In the European Union, campylobacteriosis and salmonellosis are the two most frequently reported food-borne illnesses in humans. Broiler meat is considered to be an important food-borne source of both these human diseases.
In order to establish baseline and comparable values for all Member States, a European Union-wide baseline survey was carried out at slaughterhouse level to determine the prevalence of Campylobacter in broiler batches and of Campylobacter and Salmonella on broiler carcasses. The broiler batches and carcasses were randomly selected from the broiler slaughterhouses within each Member State. This was the sixth baseline survey to be conducted in the European Community and it was the first baseline survey directly investigating foodstuffs.

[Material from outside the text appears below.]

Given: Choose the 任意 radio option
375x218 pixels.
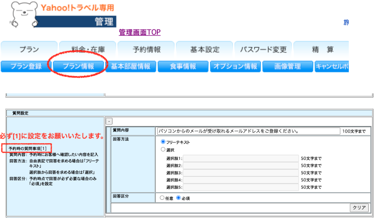Looking at the screenshot, I should click(x=162, y=198).
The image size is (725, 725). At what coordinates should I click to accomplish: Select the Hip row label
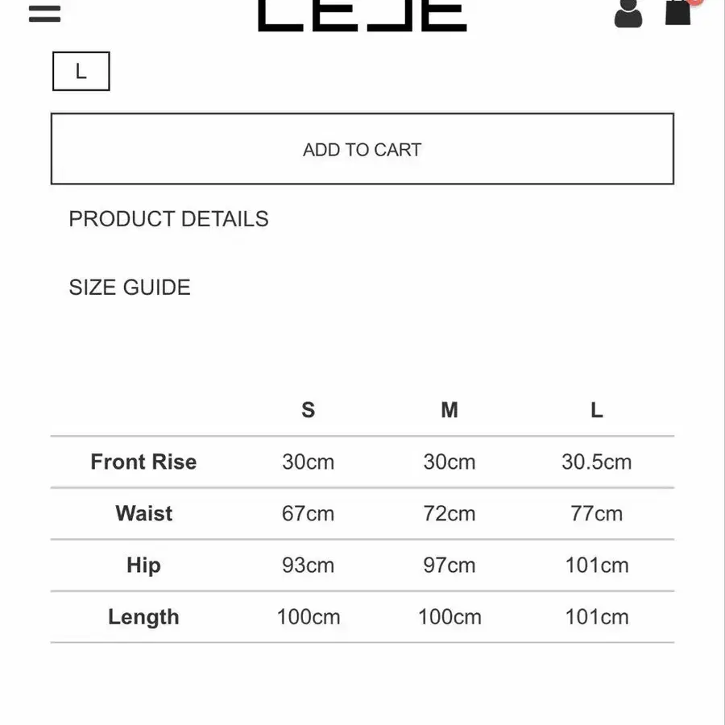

Sampling took place between January and December 2008. A total of 10,132 broiler batches sampled from 561 slaughterhouses in 26 European Union Member States, plus Norway and Switzerland, were included in the survey. From each selected batch the caecal contents of 10 slaughtered broilers were collected, pooled and examined for Campylobacter. Furthermore, from the same batch one carcass was collected immediately after chilling and the neck skin together with the breast skin was examined for the presence of Campylobacter and Salmonella, in addition to the determination of the Campylobacter counts. At least one Campylobacter isolate was speciated from each positive sample and also at least one isolate serotyped from each Salmonella-positive sample.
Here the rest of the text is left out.